(Saved data entries)
----

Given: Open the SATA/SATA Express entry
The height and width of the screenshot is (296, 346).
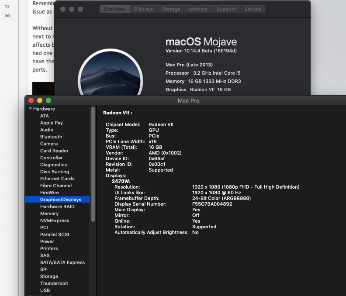Looking at the screenshot, I should pyautogui.click(x=62, y=262).
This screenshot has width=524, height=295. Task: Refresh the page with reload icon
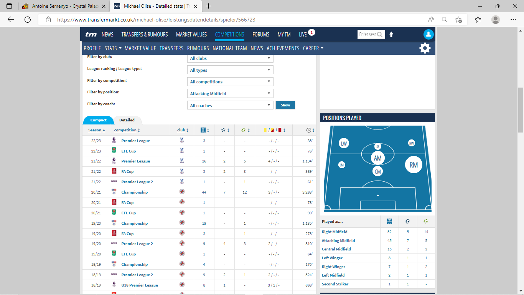[28, 20]
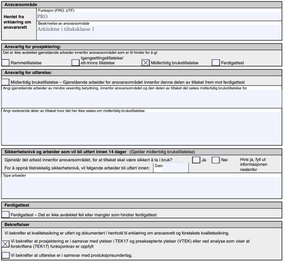Enable Midlertidig brukstillatelse under Ansvarlig for utførelse
The image size is (285, 262).
coord(6,82)
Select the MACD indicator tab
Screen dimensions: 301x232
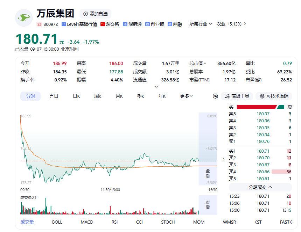click(x=87, y=222)
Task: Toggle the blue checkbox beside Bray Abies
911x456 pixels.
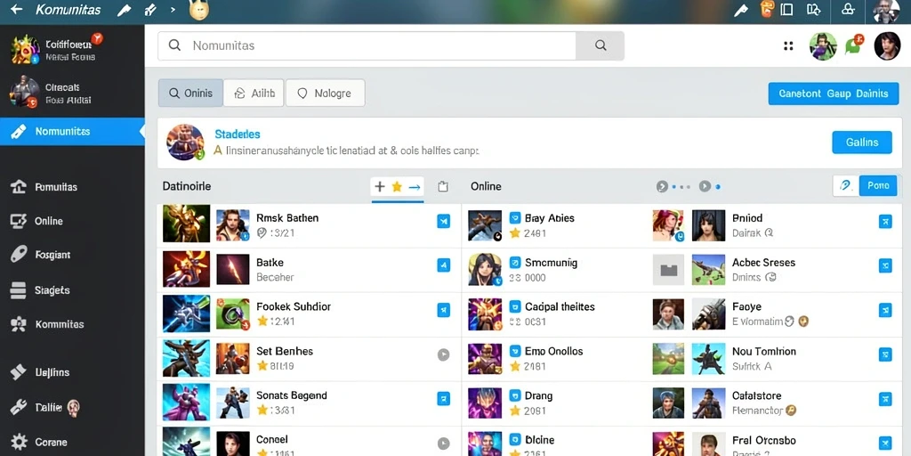Action: (514, 218)
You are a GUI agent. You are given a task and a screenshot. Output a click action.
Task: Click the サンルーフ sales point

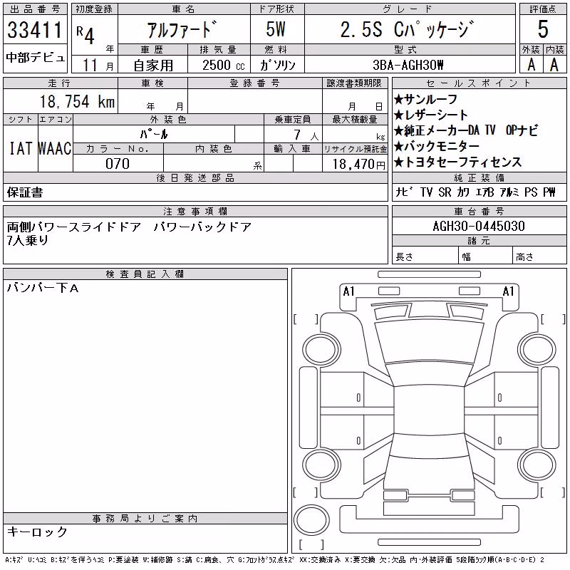pyautogui.click(x=425, y=99)
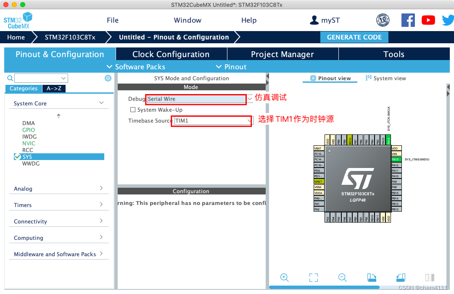This screenshot has height=294, width=454.
Task: Open the YouTube channel link
Action: (428, 20)
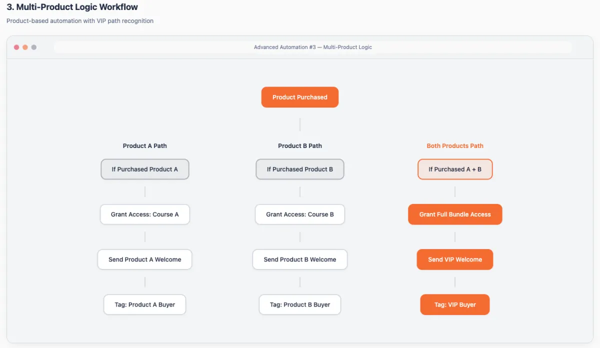
Task: Click the Advanced Automation #3 title bar
Action: (313, 47)
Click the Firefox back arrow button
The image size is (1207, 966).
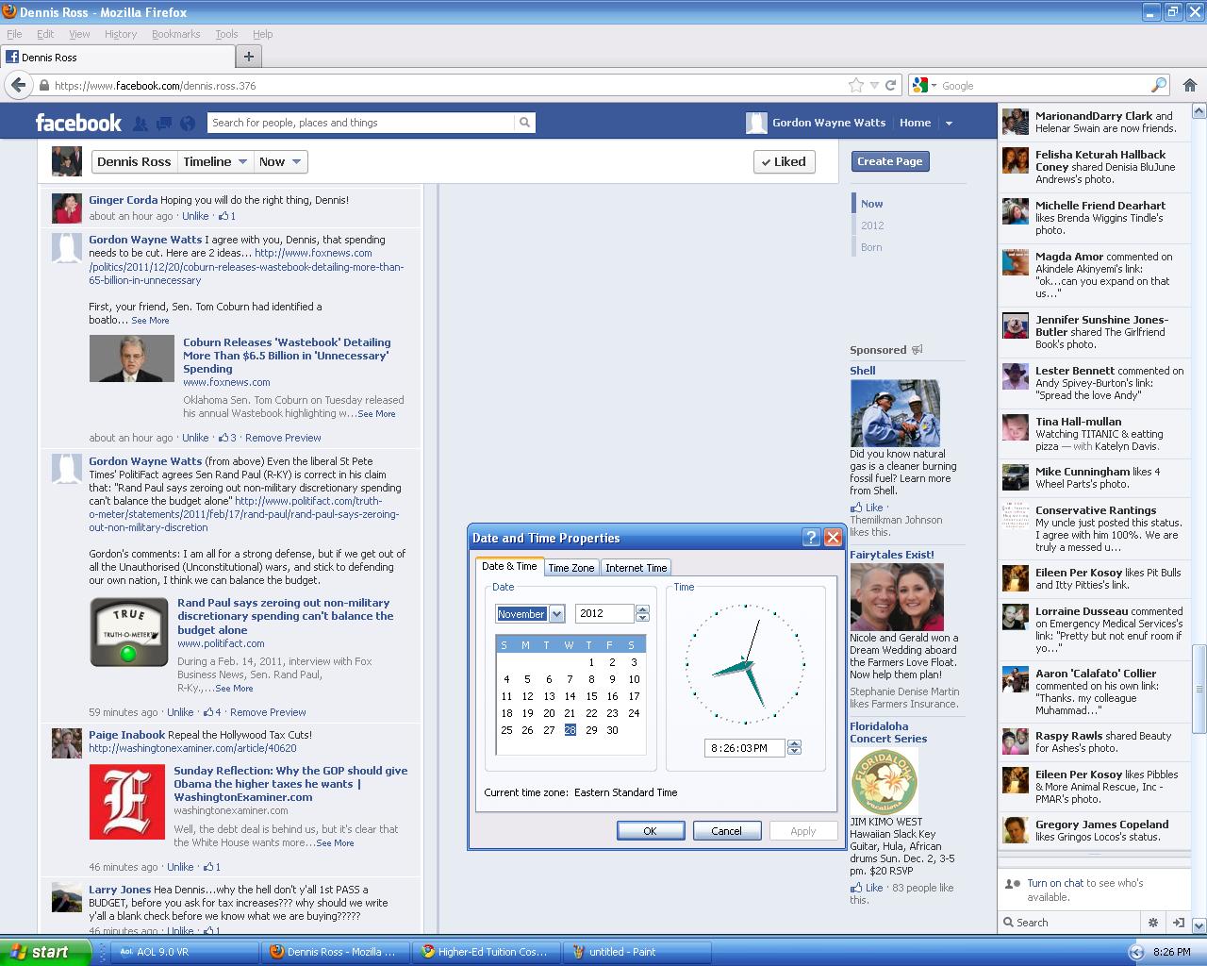(x=18, y=85)
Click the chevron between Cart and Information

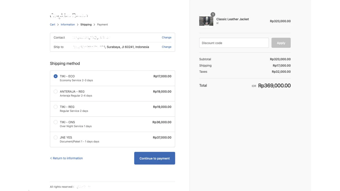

----

▶ _What needs to be done_
In the records above, find the line that contains "The image size is (1207, 966)." and retype it and all lines after it exactly, leaving out any pictures.

▶ _Solved problem_
The image size is (1207, 966).
(x=18, y=85)
Click the chevron between Cart and Information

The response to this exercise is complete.